Mobility “broke” some rules about telecom architecture, namely the rule that the public network terminated on the side of a house or in the basement of a building or inside a wiring closet.
In the traditional world of business phone and data systems, the indoor network was private and owned by the tenant. In the mobile model, there generally is no demarcation between the end user and the public network.
The “public network” (service provider wide area, metro and access networks) was one domain. The indoor network was a separate domain.
The exception are those instances where a large venue (sports stadium or shopping mall) might have a third-party-supplied indoor transmission system. In those relatively-few instances, the public network terminates at a gateway supplied by the indoor services provider.
But it is possible matters could evolve, “back to the future,” in some key ways. Enterprises often run cabled networks for their phone and data systems, but also support Wi-Fi for nomadic access or mobile data offload.

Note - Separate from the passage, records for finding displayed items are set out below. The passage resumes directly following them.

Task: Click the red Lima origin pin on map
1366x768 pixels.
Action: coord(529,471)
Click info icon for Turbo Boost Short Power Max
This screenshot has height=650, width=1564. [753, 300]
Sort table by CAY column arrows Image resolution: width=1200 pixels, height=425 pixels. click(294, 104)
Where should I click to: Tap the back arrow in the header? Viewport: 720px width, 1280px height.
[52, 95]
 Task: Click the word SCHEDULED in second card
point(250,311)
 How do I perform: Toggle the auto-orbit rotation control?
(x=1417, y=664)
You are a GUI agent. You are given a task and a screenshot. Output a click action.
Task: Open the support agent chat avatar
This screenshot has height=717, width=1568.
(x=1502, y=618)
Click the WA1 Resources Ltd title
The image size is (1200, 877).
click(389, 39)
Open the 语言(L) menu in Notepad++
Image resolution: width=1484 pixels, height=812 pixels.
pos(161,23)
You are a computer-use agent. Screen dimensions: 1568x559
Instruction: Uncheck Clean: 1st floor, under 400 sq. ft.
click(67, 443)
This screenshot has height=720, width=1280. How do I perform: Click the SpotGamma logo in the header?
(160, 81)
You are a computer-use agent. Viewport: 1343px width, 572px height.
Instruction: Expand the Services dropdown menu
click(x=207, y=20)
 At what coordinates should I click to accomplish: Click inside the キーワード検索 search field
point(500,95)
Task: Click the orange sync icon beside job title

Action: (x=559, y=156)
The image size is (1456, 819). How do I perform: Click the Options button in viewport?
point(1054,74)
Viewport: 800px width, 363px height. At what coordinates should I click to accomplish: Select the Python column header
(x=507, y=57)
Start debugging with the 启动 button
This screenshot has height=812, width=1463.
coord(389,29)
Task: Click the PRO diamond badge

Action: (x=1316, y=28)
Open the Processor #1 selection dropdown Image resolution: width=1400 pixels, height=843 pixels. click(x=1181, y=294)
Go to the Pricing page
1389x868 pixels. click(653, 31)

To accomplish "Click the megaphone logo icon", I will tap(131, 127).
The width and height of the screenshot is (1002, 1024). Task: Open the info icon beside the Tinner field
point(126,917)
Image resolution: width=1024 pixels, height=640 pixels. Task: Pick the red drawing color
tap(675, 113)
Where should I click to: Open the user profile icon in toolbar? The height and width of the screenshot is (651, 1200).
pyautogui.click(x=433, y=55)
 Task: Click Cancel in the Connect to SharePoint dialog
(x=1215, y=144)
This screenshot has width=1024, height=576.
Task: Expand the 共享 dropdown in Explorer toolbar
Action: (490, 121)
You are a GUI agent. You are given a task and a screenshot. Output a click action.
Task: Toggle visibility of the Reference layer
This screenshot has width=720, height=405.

But with the emergence of ways to use unlicensed spectrum to operate indoor 4G or 5G mobile networks, plus new Wi-Gig networks that are a direct substitute for cabled networks supporting premises phone or data networks, there are some new opportunities and challenges.
Many enterprises and venues might well find that what they “need” is an integrated wireless, mobile and untethered indoor network, possibly without the need to build and operate such networks directly.
Perhaps new system integrators will emerge that build and operate all indoor wireless infrastructure, including mobile networks (4G and 5G), Wi-Fi and Wi-Gig. In that model, we return to the historic “demarcation point” architecture, with the public networks terminating at the edge of the customer location, while the indoor networks are privately owned and operated.